▶ AIM
Rewrite the lines of every item below as one numbered list, skipping blank lines. Leave the pictures out of your answer.

▶ ROWS
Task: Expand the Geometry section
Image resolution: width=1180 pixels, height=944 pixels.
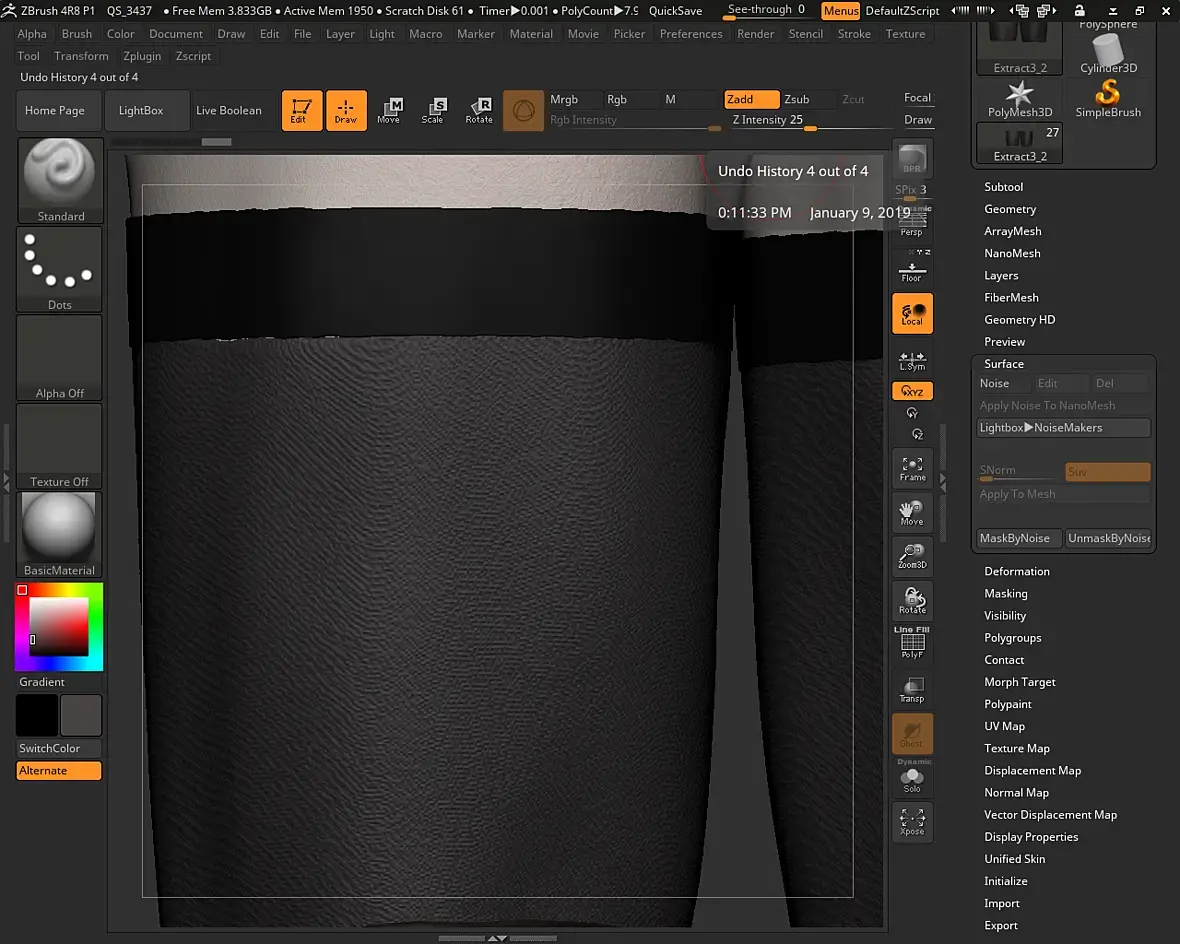Action: 1010,209
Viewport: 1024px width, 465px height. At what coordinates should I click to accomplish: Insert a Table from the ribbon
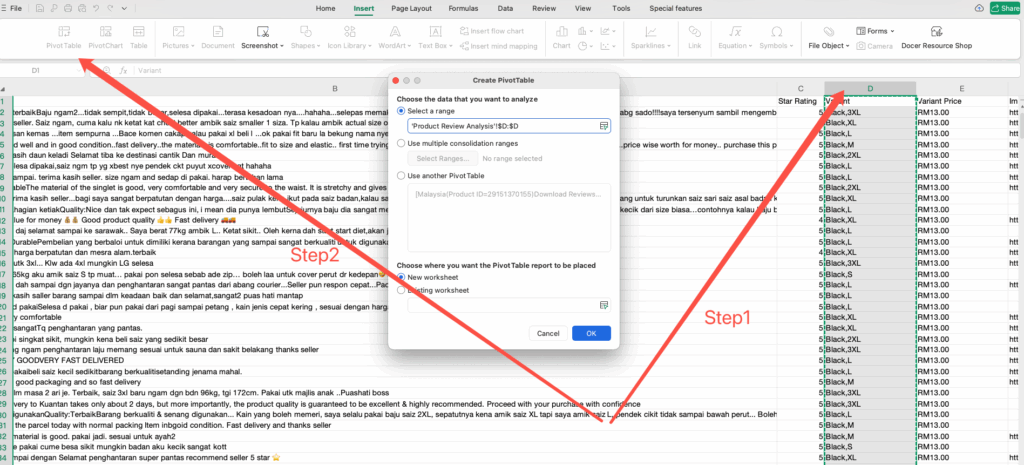[x=138, y=37]
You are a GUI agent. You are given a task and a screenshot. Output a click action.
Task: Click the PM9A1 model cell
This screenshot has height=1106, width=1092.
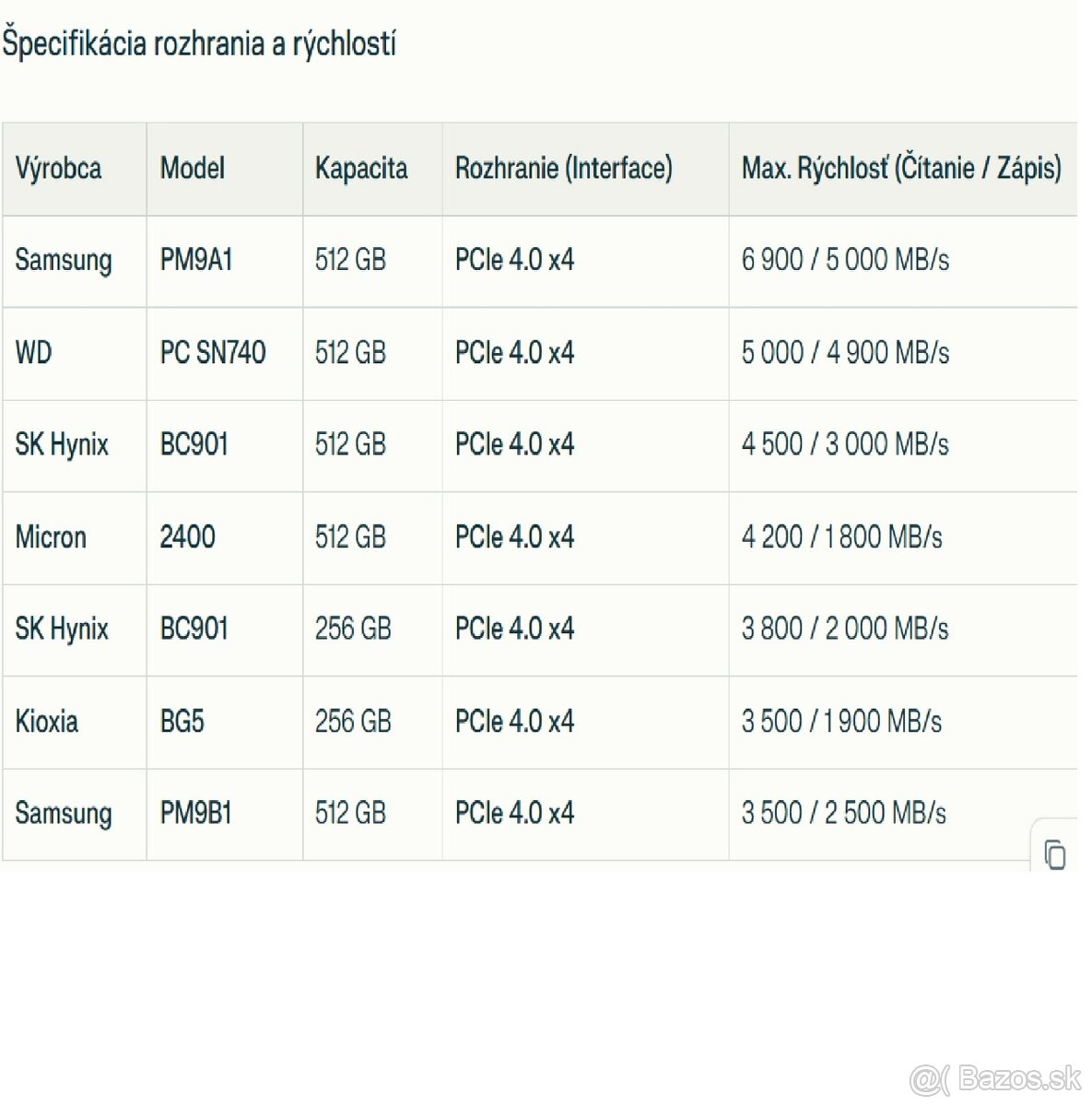coord(196,261)
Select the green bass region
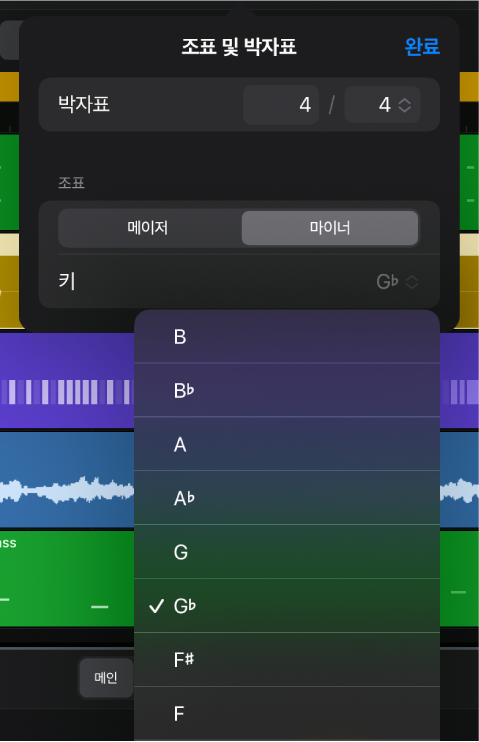This screenshot has width=479, height=742. tap(67, 578)
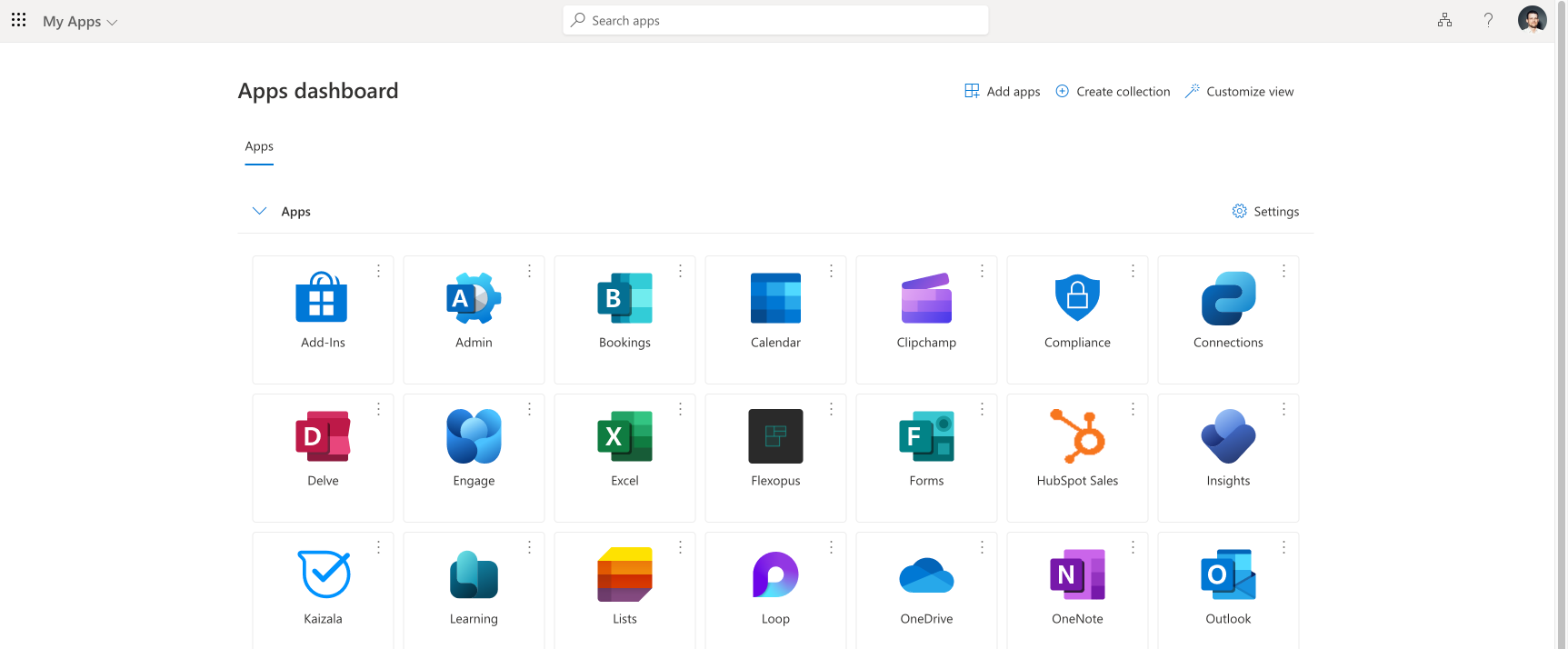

▶ OUTPUT BELOW
1. Task: Expand the Geometry section
2. Image resolution: width=1180 pixels, height=944 pixels.
3. Action: 1010,209
4. Viewport: 1024px width, 465px height. At what coordinates should I click to accomplish: Insert a Table from the ribbon
5. [x=138, y=37]
6. You are a GUI agent. You are given a task and a screenshot. Output a click action.
7. Task: Click the PM9A1 model cell
8. This screenshot has height=1106, width=1092.
9. coord(196,261)
10. Select the green bass region
11. This screenshot has width=479, height=742. tap(67, 578)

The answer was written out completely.